What is the most important factor driving the long-term success of wealthy families? It is not prudent investment advice or good estate planning, or even risk management. In a word, it is communication.
Seventy percent of wealthy families lose control of their wealth by the second generation, and 90% do so by the third generation, primarily due to lack of communication and trust in the family.1 Both engaging and preparing younger family members to manage family wealth are critical.
Barriers to Communication
While the evidence in favor of thoughtfully articulated wealth values is clear, families of substantial wealth often shy away from talking about money. Many parents feel they are not prepared to answer their children’s questions. They are unsure how to respond to questions like: “How much do you have?” or “How much do I get?” One possible response is: “That is a great question. Why do you ask?” By uncovering the motivation for the question, you can embark on a productive conversation. With older children, you may ask more sophisticated questions, such as: “I understand why you are interested, but how do you think the answer will change your perspective?” You will certainly learn something valuable about your child and perhaps what prompted them to ask in the first place. Having a few prepared responses in your back pocket can make these conversations less scary.
Many families feel that they do not need to communicate their values because their children see how they live. While your children see how you act, they have limited context – first, because they have less lived experience, and second, because as parents we tend to protect them from difficult information. Without context for our actions, they often do not understand the significance. Living in consistency with values is incredibly important, but not enough.
Often adults make financial literacy the cornerstone of family communication about wealth because there are clear, accessible answers. While understanding the “how” (what a 401(k) is and the role it plays in saving for the future, for example) is important, it is no substitute for an education on the “why” (why you save and plan for the future). The “how” and the “why” must go hand in hand.
Understandably, talking about wealth and values can seem daunting. How do you even begin to explain your reasoning around complex decisions about wealth? It starts with understanding your own values and then creating a plan for communication. At BBH, we help clients with this process by following three steps:
- Discover Your Story: Understand what in your family history has influenced your values.
- Live (and Plan for) Your Values: Consider how your values affect your decisions today and the plan that you put in place for the future.

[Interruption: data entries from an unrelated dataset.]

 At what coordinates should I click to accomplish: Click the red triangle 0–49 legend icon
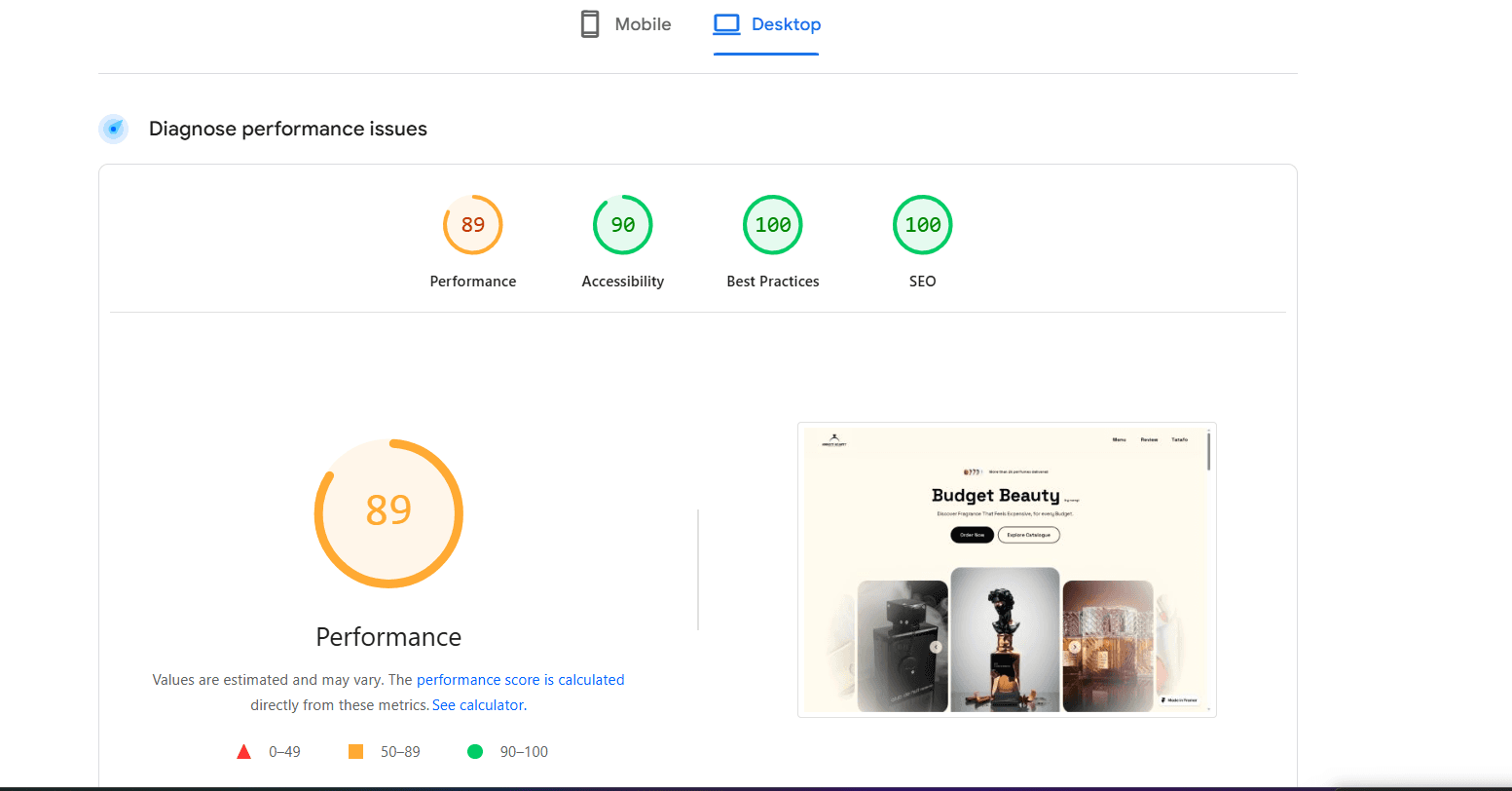pos(243,750)
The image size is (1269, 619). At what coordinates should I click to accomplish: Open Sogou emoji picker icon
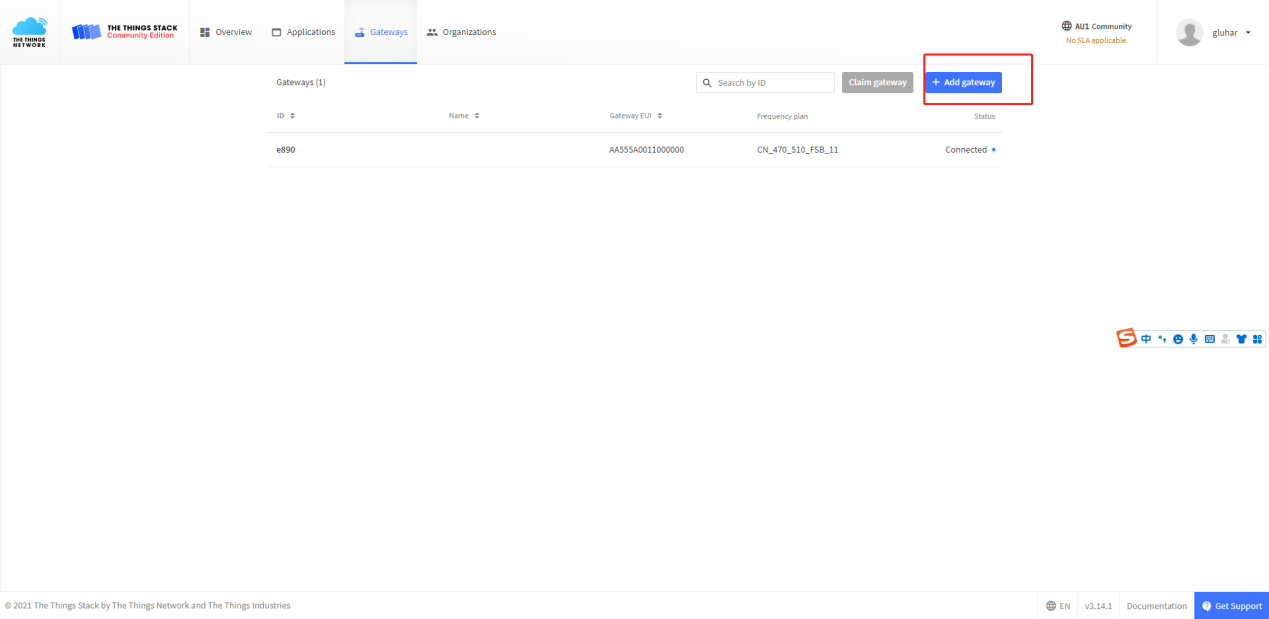click(x=1178, y=339)
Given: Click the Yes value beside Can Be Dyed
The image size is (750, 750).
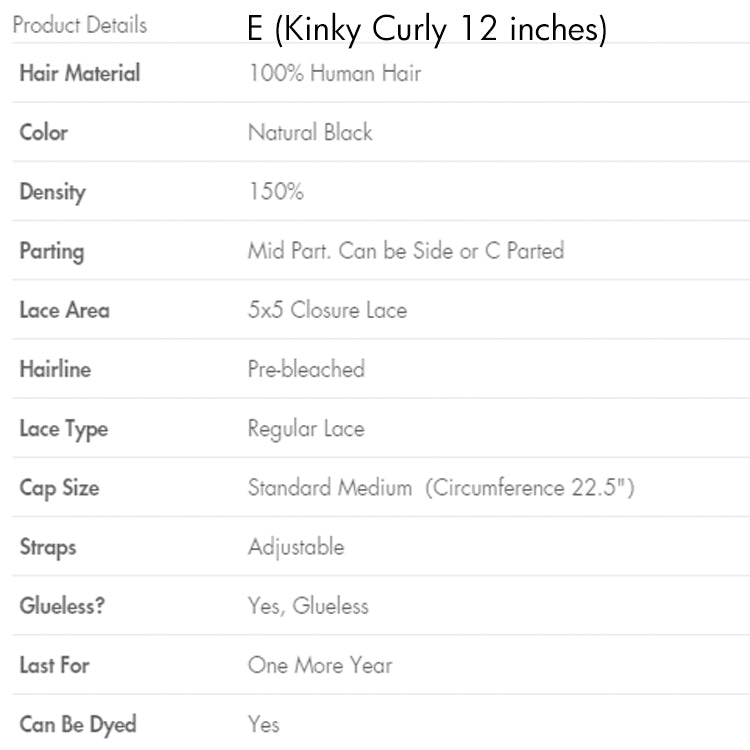Looking at the screenshot, I should point(264,724).
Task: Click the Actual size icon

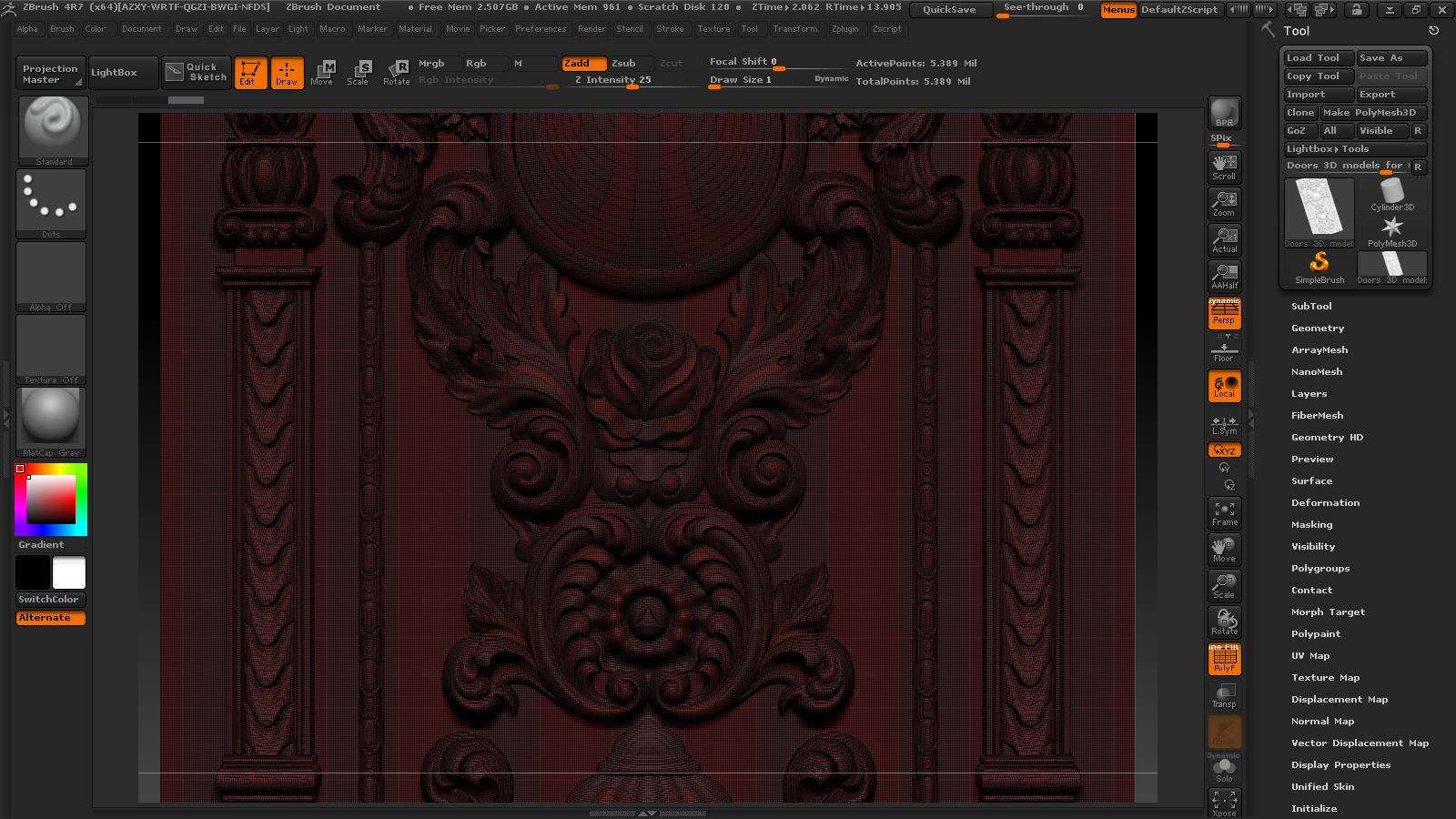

- Share Your Story: Create a plan for communication, either now or in the future.
Discover Your Story
How we think about money is often deeply rooted in our past experiences – frequently in stories from childhood or early adulthood. Therefore, understanding our own perspectives should start by looking back. As Warren Buffett famously said, “Someone is sitting in the shade today because someone planted a tree a long time ago.” Values often have deep roots that trace back to ancestors we may have known in childhood or vivid memories from our early years and “first” experiences.
Luckily, many of these stories float to the surface with little prompting. To start, sit down with a blank sheet of paper, and draw a timeline on one side of the page. Go as far back as you have actual or inherited memories. Along the timeline, plot events and people who influenced your view of wealth. After you are finished, consider some of the following questions:
- What messages about money did you take away from each of those moments or people?
- What key choices did your ancestors make about money? Do you agree or disagree with those choices, and why?
- What lesson did you learn from this family story?
- How has this story informed your life choices? Your wealth choices?
- What part of this history is important to pass on?
Your family wealth story can elucidate why you make the choices you do about spending, saving, investing and giving. Attitudes about wealth are framed by the messages delivered to us – whether intentional or unintentional – by those who came before us.
Live (and Plan for) Your Values
We all have values, but most of us cannot articulate them readily. Not being able to describe your values does not mean that you do not act and plan in accordance with them. Your values influence your everyday decisions on an unconscious level.
Consider where you are spending your most valuable resource – your time – and your financial capital. What boards do you sit on? In which community, political or charitable organizations do you invest your time and money? Which qualities, characteristics and behaviors do you spend time emphasizing with your children – kindness, education, perseverance, achievement? From thinking about what you do, you will begin to understand your operational values – those values that influence how you make decisions (vs. those values you merely aspire to).
The next steps after completing this thought experiment are:
- Write down and prioritize the values that come from this exercise, and note a few that you want to be sure your children hear. Attach a story to each that explains the meaning and significance to you. Storytelling can be our most compelling form of communication – have them ready when the opportunity presents itself.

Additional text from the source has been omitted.